J’ai toujours essayé le plus possible de faire la distinction entre les juifs et les Israéliens. Cela me dérange quand des Palestiniens emploient ces deux termes indifféremment.

Chaque fois que je traverse le Jourdain, je surprends des discussions de personnes parlant sur leur téléphone portable, racontant comment elles sont entrées du coté juif, comment elles ont quitté le côté juif, ou qu’elles attendent pour passer du côté juif. De tels propos, on peut les entendre aussi de personnes qui s’approchent d’un check-point israélien ou qui en partent, ou qui ont quelque chose à faire avec les Israéliens.

Des prédicateurs religieux utilisent indifféremment ces termes, parlant des actions néfastes des Israéliens ou du manque de confiance dans les négociateurs juifs, etc.

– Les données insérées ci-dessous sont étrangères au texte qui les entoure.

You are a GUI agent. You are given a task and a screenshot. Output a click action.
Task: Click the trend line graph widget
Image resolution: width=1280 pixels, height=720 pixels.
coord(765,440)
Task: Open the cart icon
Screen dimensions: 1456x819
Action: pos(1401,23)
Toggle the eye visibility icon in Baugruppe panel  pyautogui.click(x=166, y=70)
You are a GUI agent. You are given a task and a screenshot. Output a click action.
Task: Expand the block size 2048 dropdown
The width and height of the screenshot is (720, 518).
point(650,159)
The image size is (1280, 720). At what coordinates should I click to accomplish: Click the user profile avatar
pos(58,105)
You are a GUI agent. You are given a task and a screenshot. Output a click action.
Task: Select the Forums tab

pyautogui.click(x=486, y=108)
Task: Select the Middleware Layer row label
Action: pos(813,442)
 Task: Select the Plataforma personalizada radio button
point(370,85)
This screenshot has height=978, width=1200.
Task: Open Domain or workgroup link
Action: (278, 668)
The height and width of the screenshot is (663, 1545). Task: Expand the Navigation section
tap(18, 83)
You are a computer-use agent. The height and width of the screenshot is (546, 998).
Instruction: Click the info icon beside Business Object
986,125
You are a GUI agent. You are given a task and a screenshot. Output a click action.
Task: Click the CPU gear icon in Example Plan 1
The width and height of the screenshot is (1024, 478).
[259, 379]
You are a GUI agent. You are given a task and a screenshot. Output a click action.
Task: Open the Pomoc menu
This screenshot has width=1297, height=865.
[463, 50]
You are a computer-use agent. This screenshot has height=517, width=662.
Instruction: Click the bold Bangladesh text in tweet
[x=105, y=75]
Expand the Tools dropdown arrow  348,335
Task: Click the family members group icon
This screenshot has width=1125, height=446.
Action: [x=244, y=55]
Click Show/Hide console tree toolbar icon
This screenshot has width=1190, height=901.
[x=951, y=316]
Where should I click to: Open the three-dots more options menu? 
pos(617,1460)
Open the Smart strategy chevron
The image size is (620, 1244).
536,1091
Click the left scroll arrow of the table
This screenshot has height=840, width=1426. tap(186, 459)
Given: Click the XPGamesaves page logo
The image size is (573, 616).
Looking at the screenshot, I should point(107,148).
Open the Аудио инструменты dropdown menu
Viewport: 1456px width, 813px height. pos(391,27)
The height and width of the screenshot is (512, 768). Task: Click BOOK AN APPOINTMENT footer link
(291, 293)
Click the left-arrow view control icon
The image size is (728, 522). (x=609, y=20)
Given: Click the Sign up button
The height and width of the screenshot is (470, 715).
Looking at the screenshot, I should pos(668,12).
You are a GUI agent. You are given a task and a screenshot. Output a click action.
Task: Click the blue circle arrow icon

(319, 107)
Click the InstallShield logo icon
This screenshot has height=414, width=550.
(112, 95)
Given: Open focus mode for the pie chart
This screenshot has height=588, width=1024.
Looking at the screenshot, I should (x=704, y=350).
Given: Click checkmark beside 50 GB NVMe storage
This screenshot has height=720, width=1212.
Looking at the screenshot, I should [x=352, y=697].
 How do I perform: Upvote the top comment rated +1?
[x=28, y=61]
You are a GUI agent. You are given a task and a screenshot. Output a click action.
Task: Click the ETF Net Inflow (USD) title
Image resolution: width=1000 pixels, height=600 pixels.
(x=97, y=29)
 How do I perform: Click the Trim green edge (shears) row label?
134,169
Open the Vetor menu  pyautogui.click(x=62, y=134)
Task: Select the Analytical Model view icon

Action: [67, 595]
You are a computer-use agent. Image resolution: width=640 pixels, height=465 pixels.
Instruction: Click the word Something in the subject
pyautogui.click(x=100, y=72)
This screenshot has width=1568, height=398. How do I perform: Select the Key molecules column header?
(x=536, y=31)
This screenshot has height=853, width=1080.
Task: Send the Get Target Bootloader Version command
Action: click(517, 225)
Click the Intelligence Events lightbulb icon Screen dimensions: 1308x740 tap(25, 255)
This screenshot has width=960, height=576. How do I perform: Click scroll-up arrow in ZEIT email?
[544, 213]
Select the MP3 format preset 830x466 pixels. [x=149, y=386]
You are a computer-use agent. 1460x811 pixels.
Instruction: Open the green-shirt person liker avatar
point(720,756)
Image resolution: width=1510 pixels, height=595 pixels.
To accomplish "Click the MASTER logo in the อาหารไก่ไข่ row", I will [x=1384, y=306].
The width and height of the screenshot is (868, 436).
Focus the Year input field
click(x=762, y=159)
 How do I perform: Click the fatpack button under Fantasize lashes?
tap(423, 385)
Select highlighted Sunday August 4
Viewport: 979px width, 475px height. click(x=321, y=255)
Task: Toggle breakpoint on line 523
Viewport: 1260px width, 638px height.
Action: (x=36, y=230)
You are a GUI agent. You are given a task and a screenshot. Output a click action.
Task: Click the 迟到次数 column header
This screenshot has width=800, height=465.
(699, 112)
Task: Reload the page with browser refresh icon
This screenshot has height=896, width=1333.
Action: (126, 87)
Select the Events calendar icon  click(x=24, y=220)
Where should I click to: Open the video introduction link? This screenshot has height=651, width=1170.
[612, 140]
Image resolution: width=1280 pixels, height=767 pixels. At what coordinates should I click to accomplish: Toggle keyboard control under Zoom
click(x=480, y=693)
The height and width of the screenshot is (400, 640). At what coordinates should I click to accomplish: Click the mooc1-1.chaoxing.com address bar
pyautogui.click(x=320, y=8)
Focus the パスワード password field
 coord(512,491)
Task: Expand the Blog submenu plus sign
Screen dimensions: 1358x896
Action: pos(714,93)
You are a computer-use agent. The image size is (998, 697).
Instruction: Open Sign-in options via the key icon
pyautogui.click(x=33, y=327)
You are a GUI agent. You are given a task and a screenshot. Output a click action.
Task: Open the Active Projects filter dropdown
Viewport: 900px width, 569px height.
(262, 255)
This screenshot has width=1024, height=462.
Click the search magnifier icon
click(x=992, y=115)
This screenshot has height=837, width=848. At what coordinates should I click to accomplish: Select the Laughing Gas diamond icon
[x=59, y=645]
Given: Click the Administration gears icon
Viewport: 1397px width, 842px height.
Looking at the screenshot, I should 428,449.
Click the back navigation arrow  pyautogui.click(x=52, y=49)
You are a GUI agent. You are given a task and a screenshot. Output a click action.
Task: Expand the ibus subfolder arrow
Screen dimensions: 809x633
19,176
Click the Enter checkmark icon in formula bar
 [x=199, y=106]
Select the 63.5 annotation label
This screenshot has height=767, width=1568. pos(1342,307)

Lorsque je couvrais l’information sur l’Intifada et que je circulais au sein des territoires occupés, j’avais la même préoccupation. Des personnes me disaient que des juifs étaient arrivés par ce côté, que des soldats juifs avaient frappé le fils d’untel, que des juifs avaient fait feu cachés derrière ces arbres, toujours pour parler d’actions des forces d’occupation israéliennes.

Quand je partais avec des journalistes étrangers, il me fallait faire l’interprète, et j’étais dans le pétrin car je me demandais si je devais traduire les mots littéralement ou si je pouvais utiliser simplement l’adjectif israéliens pour le substantif soldats.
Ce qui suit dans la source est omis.